> _ABOUT THIS TASK_
Leave out the pictures and copy each record below exactly.

> _GIVEN RECORDS_

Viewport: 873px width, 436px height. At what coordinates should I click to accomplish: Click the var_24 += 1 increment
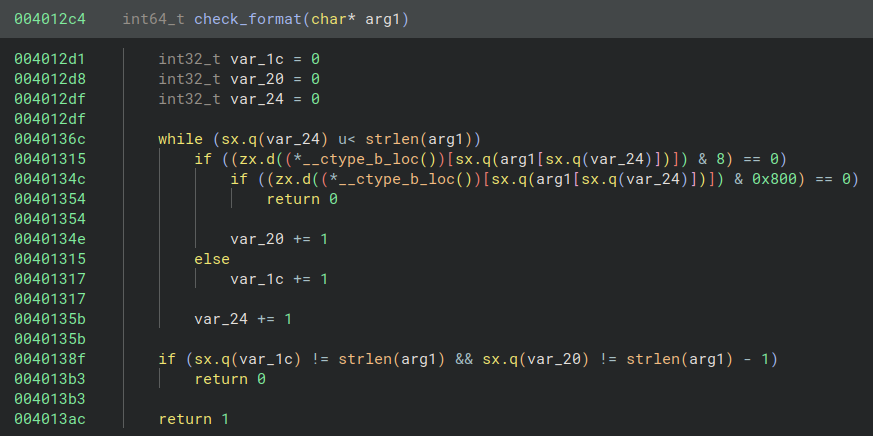243,319
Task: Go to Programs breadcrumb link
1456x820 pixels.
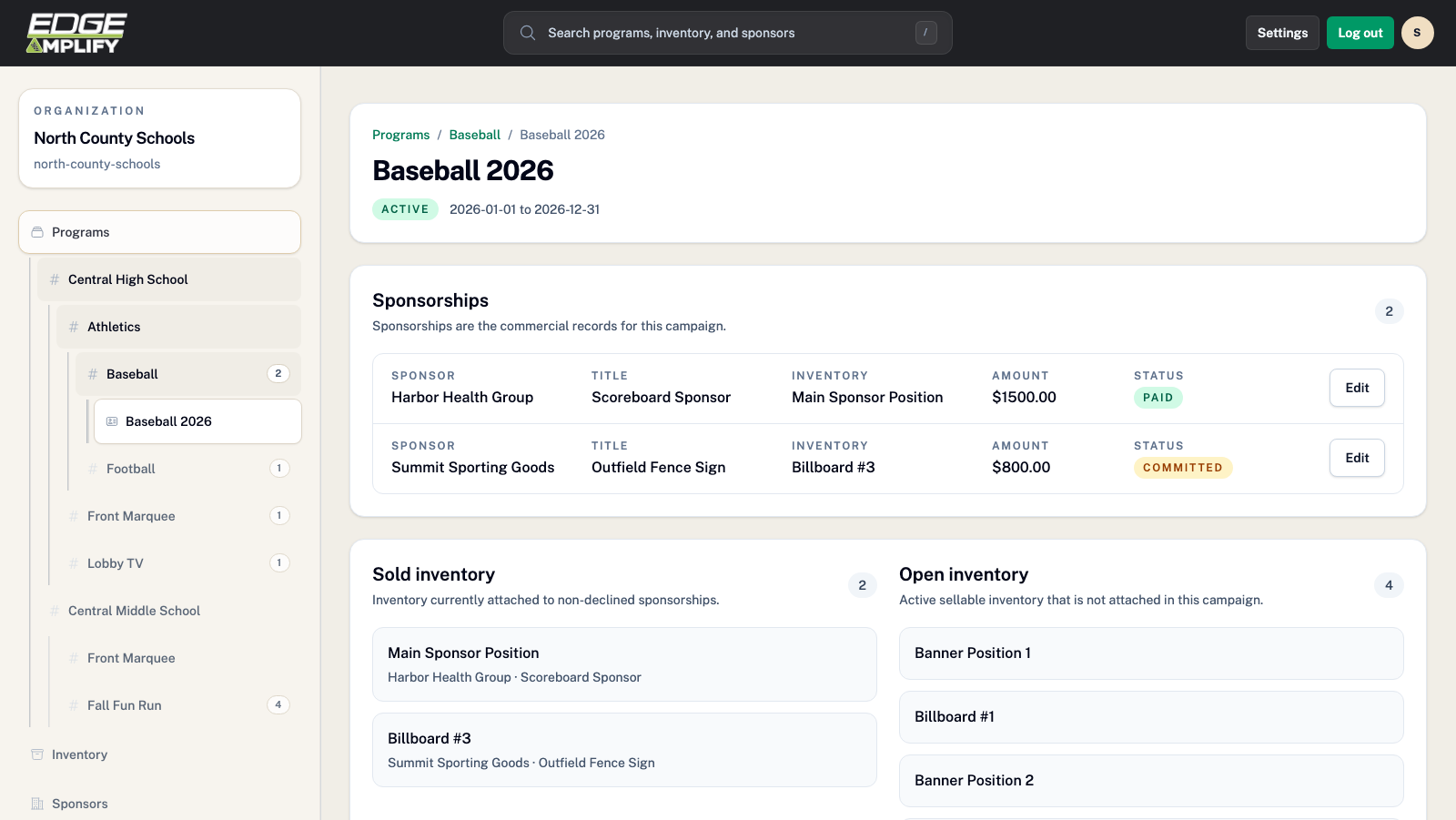Action: click(400, 135)
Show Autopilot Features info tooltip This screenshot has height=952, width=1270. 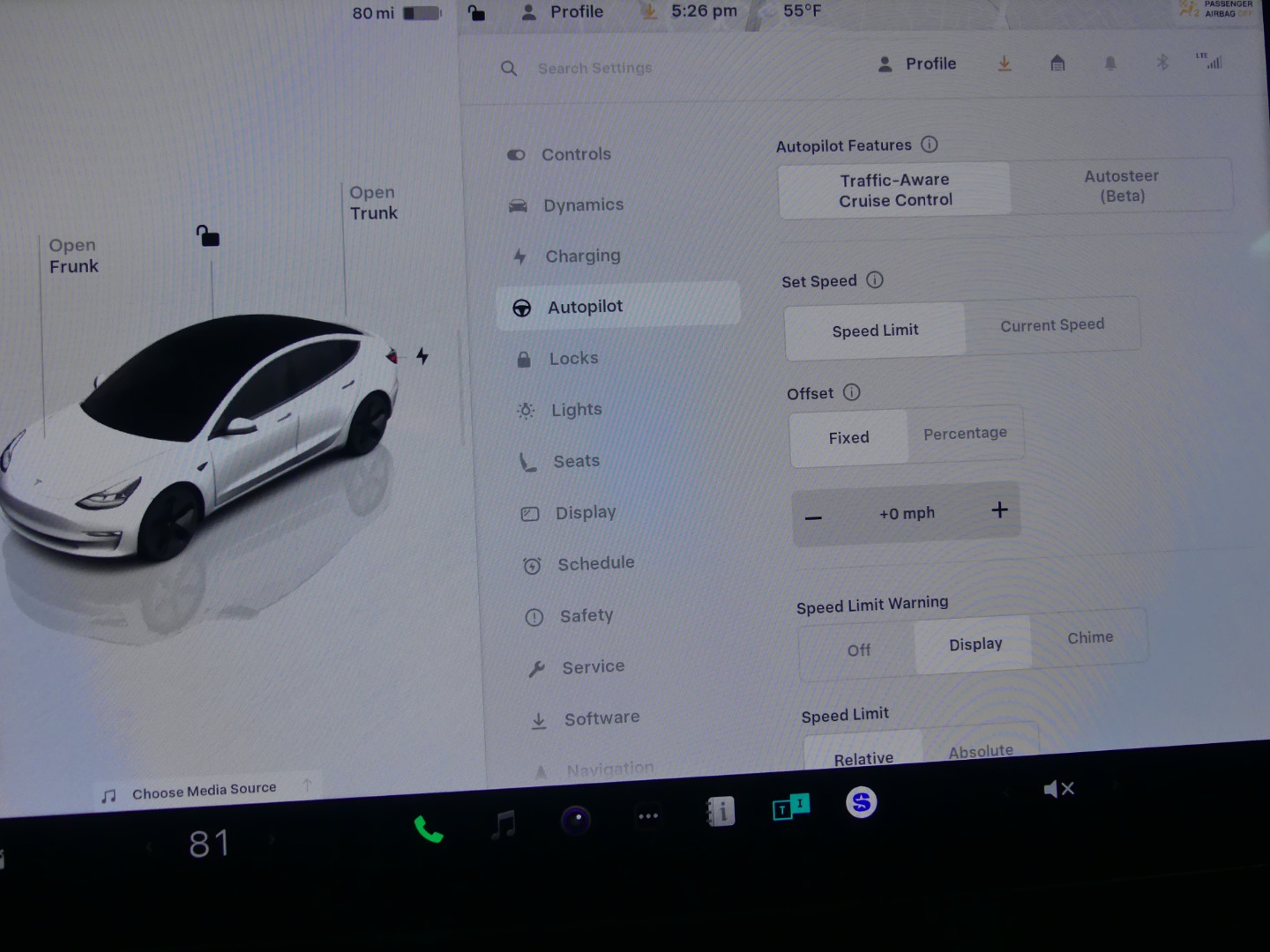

> _RESULT FOR THIS EXERCISE_
Viewport: 873px width, 436px height. At what coordinates should I click to accomplish: Click the var_24 += 1 increment
243,319
Task: Go to Programs breadcrumb link
1456x820 pixels.
Action: click(400, 135)
Show Autopilot Features info tooltip This screenshot has height=952, width=1270. 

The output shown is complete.